→ **PROBLEM REQUIREMENTS**: Extract every line of the listing below and reproduce each one verbatim.

(Text and element pointing listing)
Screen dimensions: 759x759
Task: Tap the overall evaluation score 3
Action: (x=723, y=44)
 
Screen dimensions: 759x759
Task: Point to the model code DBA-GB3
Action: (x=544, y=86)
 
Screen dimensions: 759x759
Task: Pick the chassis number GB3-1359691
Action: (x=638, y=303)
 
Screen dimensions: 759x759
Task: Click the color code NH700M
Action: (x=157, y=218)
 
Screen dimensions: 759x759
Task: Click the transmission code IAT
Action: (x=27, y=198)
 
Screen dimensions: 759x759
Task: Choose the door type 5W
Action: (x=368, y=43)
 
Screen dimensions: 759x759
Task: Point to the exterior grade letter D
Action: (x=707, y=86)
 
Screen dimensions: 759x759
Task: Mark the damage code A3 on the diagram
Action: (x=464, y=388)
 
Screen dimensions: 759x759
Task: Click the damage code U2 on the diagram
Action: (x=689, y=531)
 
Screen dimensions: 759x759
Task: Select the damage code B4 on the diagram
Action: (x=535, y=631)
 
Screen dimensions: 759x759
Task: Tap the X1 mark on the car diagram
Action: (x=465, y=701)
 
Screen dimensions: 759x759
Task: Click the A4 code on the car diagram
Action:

→ **RESPONSE FOR THIS EXERCISE**:
Screen dimensions: 759x759
Task: Tap the overall evaluation score 3
Action: (x=723, y=44)
 
Screen dimensions: 759x759
Task: Point to the model code DBA-GB3
Action: (x=544, y=86)
 
Screen dimensions: 759x759
Task: Pick the chassis number GB3-1359691
Action: (x=638, y=303)
 
Screen dimensions: 759x759
Task: Click the color code NH700M
Action: (x=157, y=218)
 
Screen dimensions: 759x759
Task: Click the transmission code IAT
Action: (x=27, y=198)
 
Screen dimensions: 759x759
Task: Choose the door type 5W
Action: (x=368, y=43)
 
Screen dimensions: 759x759
Task: Point to the exterior grade letter D
Action: (x=707, y=86)
 
Screen dimensions: 759x759
Task: Mark the damage code A3 on the diagram
Action: (x=464, y=388)
 
Screen dimensions: 759x759
Task: Click the damage code U2 on the diagram
Action: (x=689, y=531)
 
Screen dimensions: 759x759
Task: Select the damage code B4 on the diagram
Action: (x=535, y=631)
 
Screen dimensions: 759x759
Task: Tap the X1 mark on the car diagram
Action: (x=465, y=701)
 
Screen dimensions: 759x759
Task: Click the A4 code on the car diagram
Action:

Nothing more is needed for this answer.